| TRECHO |
O sino da Velha Torre,
Meu amor, chama por mim …
Quando um estudante morre
Os sinos tocam assim …
Oh! Quem me dera abraçar-te
Contra o peito, assim, assim …
Levar-te a morte e levar-te
Toda abraçadinha a mim!
Minha capa vos acoite
Que é pra vos agasalhar:
Se por fora é cor da noite,
Por dentro é cor do luar …
Oh! Quem me dera abraçar-te
Contra o peito, assim, assim …
Levar-te a morte e levar-te
Toda abraçadinha a mim!
(Fado D’Anto. Letra de António Nobre, música de Francisco Menano)
Tenho um mapa da cidade aberto à minha frente, onde meus dedos se locomovem para acompanhar a agilidade do pensamento, que percorre cada rua de memória, como se desenhadas no coração. Basta fechar os olhos e voltar um tanto no tempo, com a distância e a saudade a apertar mais forte as pálpebras para conter inevitáveis lágrimas. É o que faço a partir de agora.
Saímos de Leiria às nove da manhã, com o ônibus expresso para não perder tempo em deslocamentos. Deixamos as mochilas no albergue esquisito e lotado, no lado direito da rua, subindo a colina íngreme. Guardamos os passaportes no cofre, pegamos o mapa e fomos a pé para o Largo da Portagem, com diversas paradas em lugares deslumbrantes. Havíamos combinado encontrar lá uma amiga que vinha de Castelo Branco.
Abandonamos o mapa logo após consultar para que lado devíamos ir, contando, a partir daí, com nosso bom senso de direção. A sensação de desafio que lugares desconhecidos sempre provocaram em mim estava de volta, porque entre o ponto de partida e o de chegada não fazia idéia do que encontraria e era isso que transformava uma viagem em aventura.
O acaso nos colocou diante de uma escadaria larga, com uma quantidade tão considerável de degraus, que ficamos em dúvida na direção a seguir. O Largo, pela lógica, ficava bem à frente. Mas não fazíamos idéia do que tinha para além dos degraus. A rua batia neles e desdobrava-se para a esquerda e à direita. Nunca gostei de fazer o maior caminho para evitar obstáculos. Além disso, o céu além da escada parecia muito mais azul, forte indicativo de que o rio estava naquela direção. Então subimos, com uma ou duas paradas para “apreciar a vista” enquanto os pulmões se restabeleciam. Lá no alto, a surpresa. Diante de nós, imponente, a estátua do rei D.Diniz que, em 1920 fundou a Universidade, transferida em definitivo para Coimbra em 1537, por decisão de D. João III.

| DADOS FORNECIDOS |
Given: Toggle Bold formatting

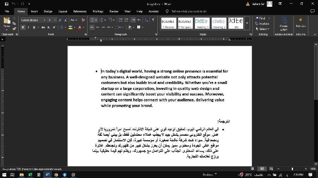Looking at the screenshot, I should (x=23, y=27).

| SUAS TAREFAS |
**a)** Liste todos os nomes de lugares que aparecem na parte em prosa do trecho.
**b)** Segundo o trecho, a que horas o grupo saiu de Leiria?
**c)** Explique, com base no trecho, por que o grupo decidiu subir a escadaria em vez de seguir a rua para um dos lados.
As linhas apresentadas não são necessárias para nada do que se pede.

| RESPOSTAS DAS TAREFAS |
**a)** Leiria, Largo da Portagem, Castelo Branco e Coimbra.

**b)** Às nove da manhã.

**c)** O narrador nunca gostou de fazer o caminho mais longo para evitar obstáculos. Além disso, o céu além da escada parecia muito mais azul, o que indicava que o rio estava naquela direção.